The Wall
Page 10
‘Oof,’ she said when she arrived, ‘hello darling, I swear I’m getting more unfit the longer I do this, that doesn’t make sense, does it, should be the other way round. Coffee and a biscuit, not in that order. Here, hold this.’ She reached into her shoulder bag and was holding out a packet of biscuits. I remember thinking: chocolate and orange jam, my favourite. I took them and put my rifle down on the bench, still within arm’s reach as per the rules, and unhooked my metal cup from the outside of my rucksack while she fiddled with the thermos flask. I was glad it was coffee rather than tea, because although the tea tasted better the coffee was more effective at keeping me awake. As she reached forwards to pour it I saw she had spilt it over herself, though spilt it in a strange place, along her throat and the front top of her waterproof, and I thought, that’s weird, I know she can be clumsy, but how did Mary manage to pour the coffee upwards, somehow to chuck it up over herself? She made a small noise, a bit like the ‘oof’ when she stopped her bike, but quieter, more involuntary; she sounded surprised. She dropped the thermos and looked down at herself and then all at once several things happened, simultaneously, but also slowly:
The liquid was a strange colour. A strange texture too. Mary was backlit, a lamp behind her, so I couldn’t see properly, and I realised, yes, it was the texture that was wrong, not the colour: the way the wetness was thick but also moving too fast for a mere spill; it can’t be coffee, can she have spilt food on herself? but no it’s a liquid, but no it’s wrong for water, and it’s not spilling it’s pumping, it’s not been poured over her it’s coming out of her. There’s only one thing it can be, it’s blood.

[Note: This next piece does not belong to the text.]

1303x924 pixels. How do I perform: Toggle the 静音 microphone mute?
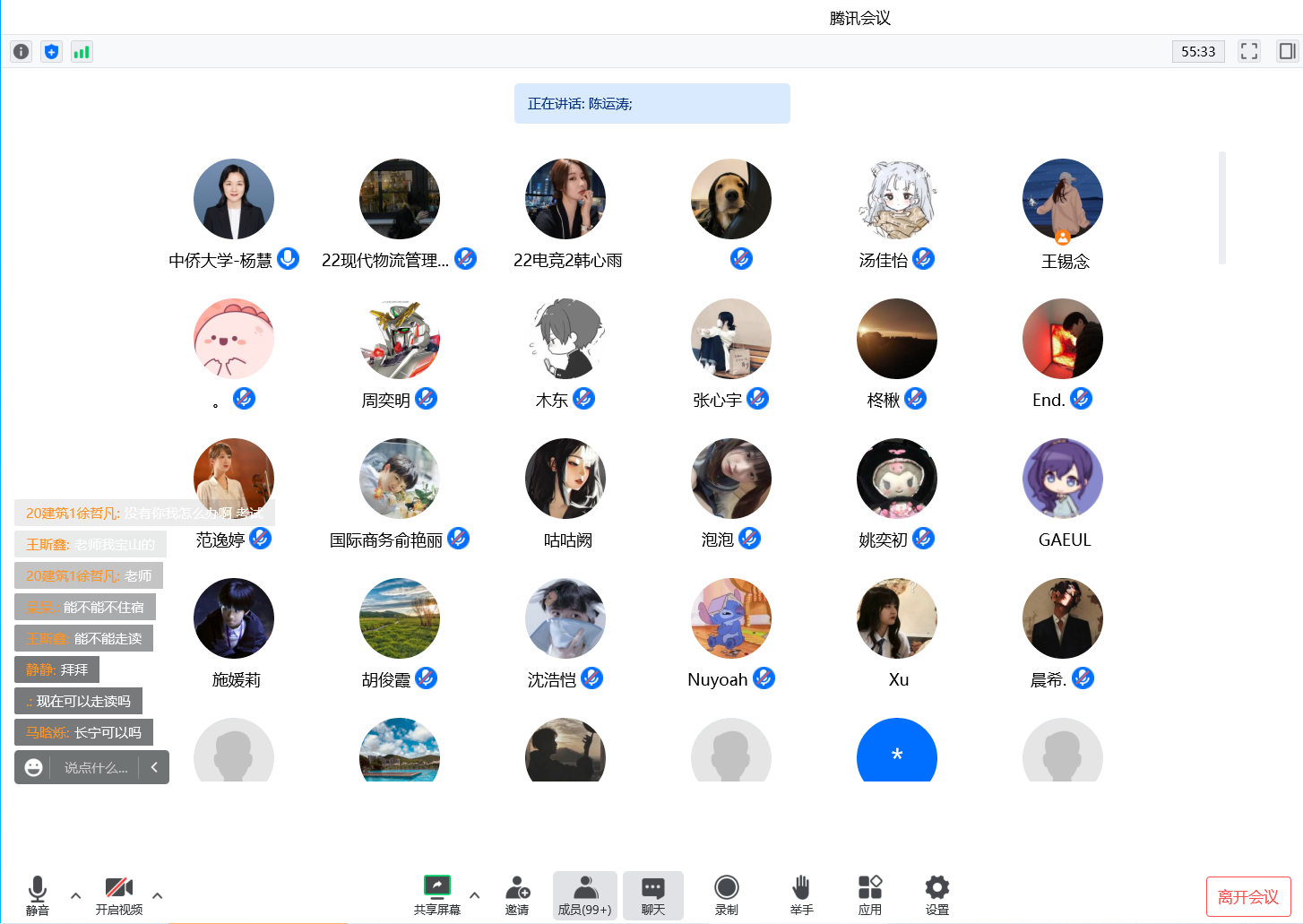[38, 894]
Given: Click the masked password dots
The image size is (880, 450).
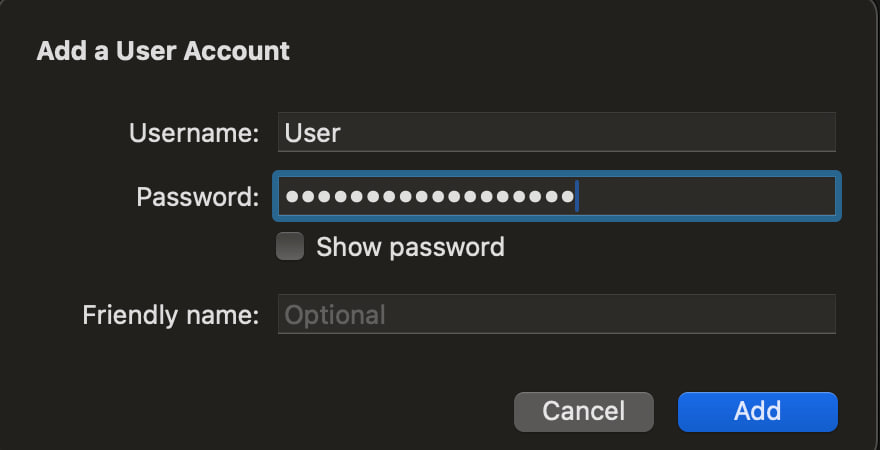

But how can it be blood? It’s not a nosebleed, she hasn’t thrown blood up on herself, my that would be a very serious illness, one that had you throwing blood up on yourself, anyway it’s not coming out of her mouth it’s coming from further down, it’s pumping out of her, it’s—
I swear I can remember this whole train of thought, a line of argument running through my mind as if I was, I don’t know, defending a PhD thesis or something. It can only have taken a tiny fraction of a second, and then I understood: Mary had been hit by a bullet or a knife or something similar, it was a very bad wound that she probably wouldn’t survive. We were under attack. The Others had come.
I went for my rifle and dived behind the bench, looking at the Wall. I don’t remember saying or doing anything to raise the alert, but afterwards during the debrief they played back recording of all communications that night, and the evidence is right there in the form of my voice, slightly raised but not, I’m proud to say, panicky: I sound the way you sound when you’re giving an order at the window of a drive-through fast-food place, and you speak louder than usual to make sure they get the order right. ‘Section twelve under attack, Others, code red’ – code red meaning this is not a drill, this is not a warning, they’re right here, right now. On the recording you can hear, about five seconds later, the full alert alarm go off: at this point the other shift would be waking up, running to the armoury, and then running for the Wall. I remember hearing gunfire off to my left, not far away, maybe only one post over (that would be Shoona) and I remember looking – and at this I was a little frantic, for sure – to see where the Others were, the Others who were near enough to have killed Mary but not yet in sight. I saw a glinting metal thing on top of the Wall and in that slowed-down, point-by-point analytic process, worked out what it must be. Metal object, not there before. Must belong to the Others. Don’t recognise it. Steel painted black. A claw shape, like a crab: a grapple. Others coming up Wall using grapple. I wonder, what should I do about that? I know, I’ll run to the Wall and shoot whoever is on the other side, because if I wait until they get to the top, they will shoot me instead. I heard gunfire, frantic uncontrolled gunfire, from further down the ramparts. Somebody was shooting on full automatic, not firing short bursts the way we’d been trained, but emptying the whole magazine in one go. I stepped towards the Wall and then just at the last moment, the very last moment, remembered my training, that if I suspected Others at a specific point I should go a few metres away and look from there, because they’d be waiting to see my head pop over the parapet exactly above the spot they were climbing, and would blow my head off.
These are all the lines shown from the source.